DOCUMENT PASSAGE

** Begin **

February 21, 20265 min read

Flaky Tests: The Silent Killer of Your CI Pipeline

A test that fails randomly is worse than no test at all. It trains your team to ignore failures, destroys trust in the suite, and hides real bugs. Here's how to identify, fix, and prevent flakiness.

TestingAutomationCI/CD

On this page

What Makes a Test Flaky
1. Timing and Async Issues
2. Test Ordering Dependencies
3. Environmental Differences
4. Network and External Dependencies
5. Date and Time Dependencies
The Cost of Ignoring Flakiness
How to Find Flaky Tests
Fixing Flaky Tests
For Timing Issues
For State Dependencies
For Parallel Execution Issues
For Time-Dependent Tests
When You Can't Fix It Immediately
Prevention: Write Less Flaky Tests From the Start
Takeaways

One flaky test can destroy a test suite.

Not because it's one test. Because the moment engineers start ignoring failures — "oh that's just the flaky Selenium test" — every failure becomes ignorable. Real bugs slip through. The suite becomes theater.

Flakiness is a trust problem. Fix it or remove the test.

What Makes a Test Flaky

A flaky test passes sometimes and fails other times without any code change. The causes fall into a few categories:

1. Timing and Async Issues

The most common cause. The test assumes an element is present before it actually loads, or checks a value before an async operation completes.

kotlin

// Flaky — assumes the list is populated immediately
val items = viewModel.items.value
assertEquals(3, items.size)

// Better — wait for the state to settle
val items = viewModel.items.drop(1).first() // skips initial empty state
assertEquals(3, items.size)

In UI tests, clicking an element before it's fully rendered causes failures that pass on retry.

2. Test Ordering Dependencies

Tests that rely on shared state set up by a previous test. If the previous test fails or runs in a different order, this test fails.

code

Test A: Creates a user (passes)
Test B: Expects that user to exist (passes if A ran first, fails otherwise)

Every test must be independent. Set up what you need, tear down after.

3. Environmental Differences

Tests pass locally, fail in CI (different timezone, locale, screen resolution)
Tests fail on CI agent 1 but pass on agent 2 (different OS version, dependencies)
Tests fail when run in parallel but pass sequentially (shared database, shared files)

4. Network and External Dependencies

Tests that call real APIs, real databases, or real external services fail when those services are slow or unavailable. Mock external dependencies in unit tests. Use dedicated test environments for integration tests.

5. Date and Time Dependencies

kotlin

// Flaky — what happens at 11:59:58 PM?
val today = LocalDate.now()
assertEquals(today, schedule.nextRunDate)

Tests that depend on the current time fail at boundary conditions. Inject time as a dependency and control it in tests.

** End **

STATED EXERCISE A
Reproduce the passage of the article on flaky tests starting with "Tests fail on" and going on through "assertEquals(today, schedule.nextRunDate)".
The article on flaky tests and the rows that follow it have no connection to each other.

DATASET RECORDS
** Begin **

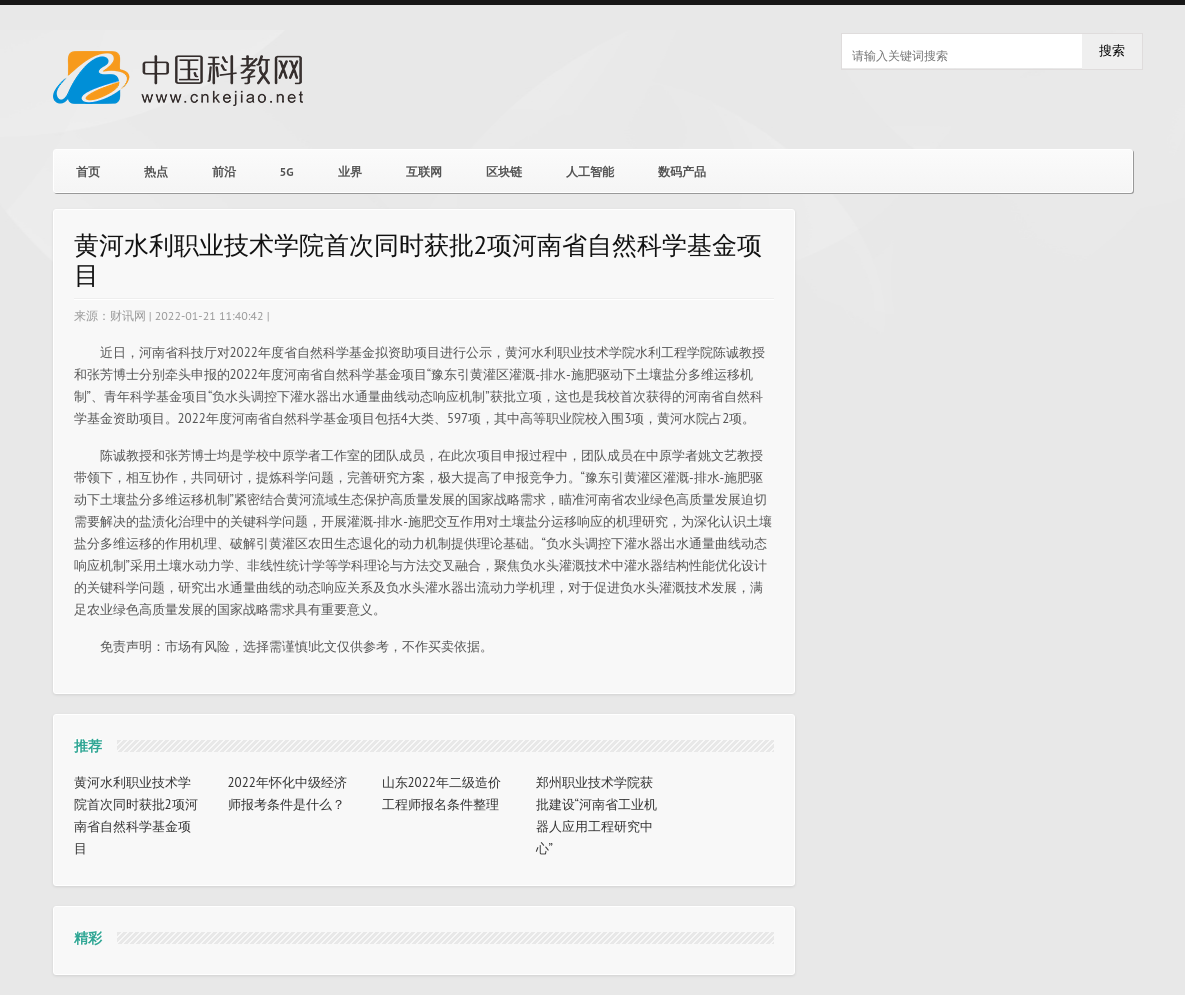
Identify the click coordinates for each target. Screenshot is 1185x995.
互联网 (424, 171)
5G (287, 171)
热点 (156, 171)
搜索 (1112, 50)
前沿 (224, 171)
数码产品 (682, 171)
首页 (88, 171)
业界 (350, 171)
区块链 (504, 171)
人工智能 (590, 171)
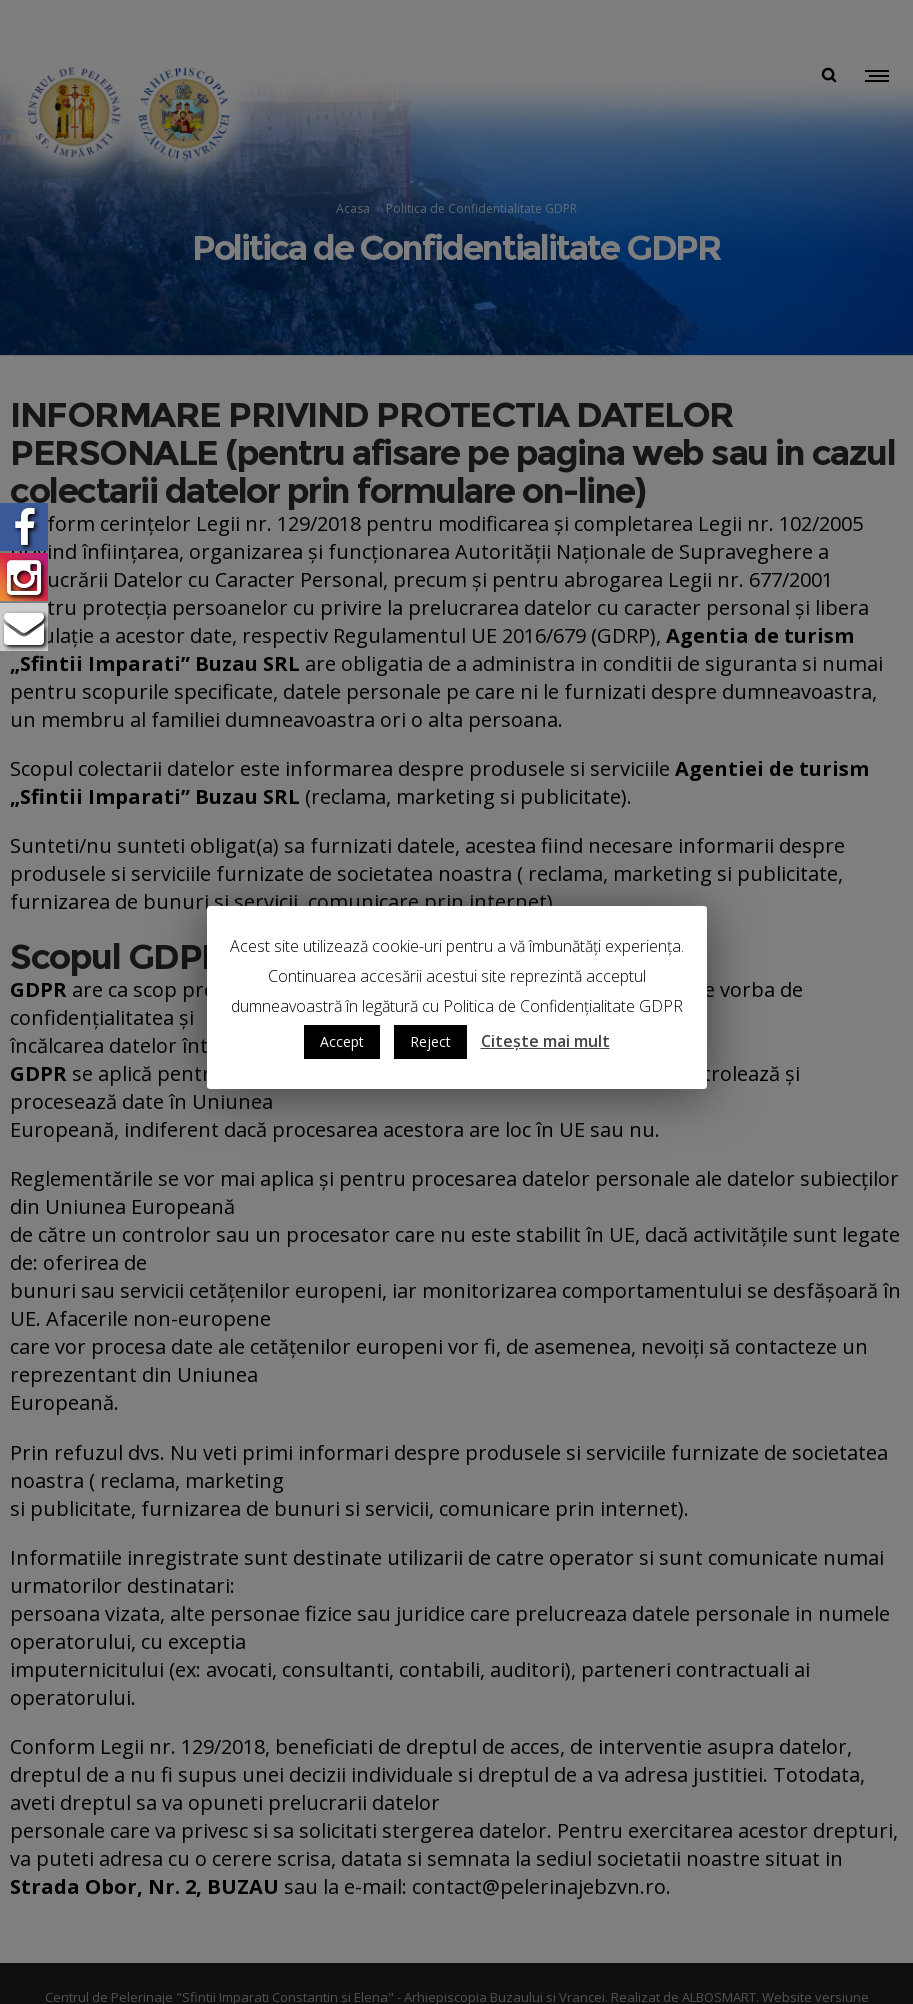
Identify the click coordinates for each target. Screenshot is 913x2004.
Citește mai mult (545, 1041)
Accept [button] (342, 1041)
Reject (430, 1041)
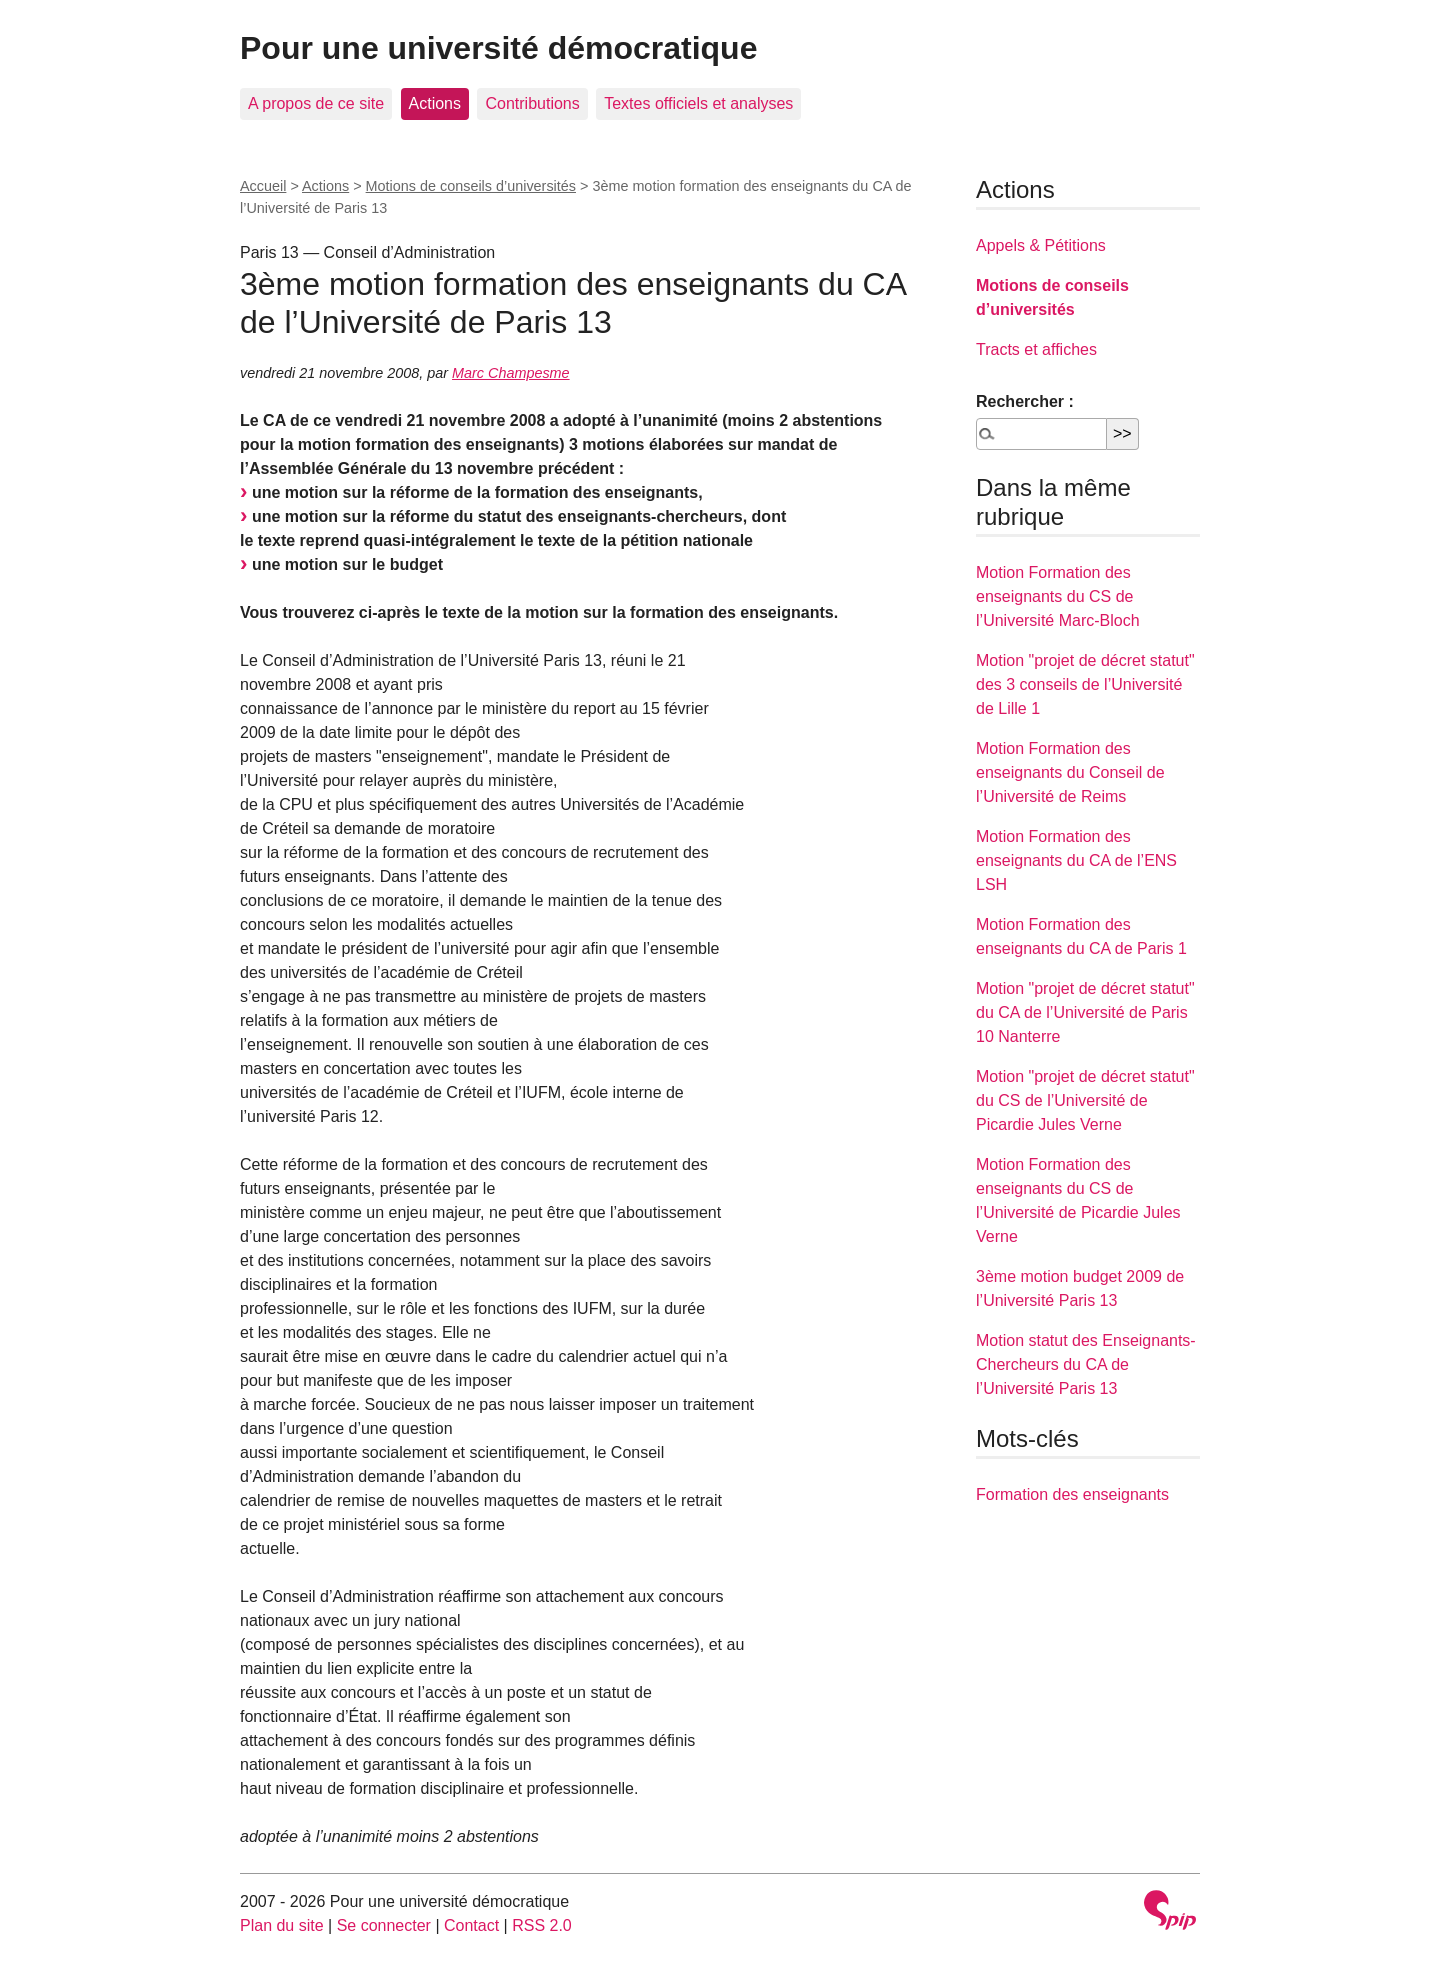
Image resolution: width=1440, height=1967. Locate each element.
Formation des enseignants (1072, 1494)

** End **

STATED EXERCISE B
Give every line of the rows above as a numbered list, skipping blank lines and leaving the pictures out.

RIGHT ANSWER A
Tests fail on CI agent 1 but pass on agent 2 (different OS version, dependencies)
Tests fail when run in parallel but pass sequentially (shared database, shared files)

4. Network and External Dependencies

Tests that call real APIs, real databases, or real external services fail when those services are slow or unavailable. Mock external dependencies in unit tests. Use dedicated test environments for integration tests.

5. Date and Time Dependencies

kotlin

// Flaky — what happens at 11:59:58 PM?
val today = LocalDate.now()
assertEquals(today, schedule.nextRunDate)

RIGHT ANSWER B
1. Identify the click coordinates for each target. Screenshot is 1185x995.
2. 互联网 (424, 171)
3. 5G (287, 171)
4. 热点 (156, 171)
5. 搜索 (1112, 50)
6. 前沿 (224, 171)
7. 数码产品 (682, 171)
8. 首页 (88, 171)
9. 业界 (350, 171)
10. 区块链 (504, 171)
11. 人工智能 (590, 171)
12. Identify the click coordinates for each target. Screenshot is 913x2004.
13. Citește mai mult (545, 1041)
14. Accept [button] (342, 1041)
15. Reject (430, 1041)
16. Image resolution: width=1440, height=1967. Locate each element.
17. Formation des enseignants (1072, 1494)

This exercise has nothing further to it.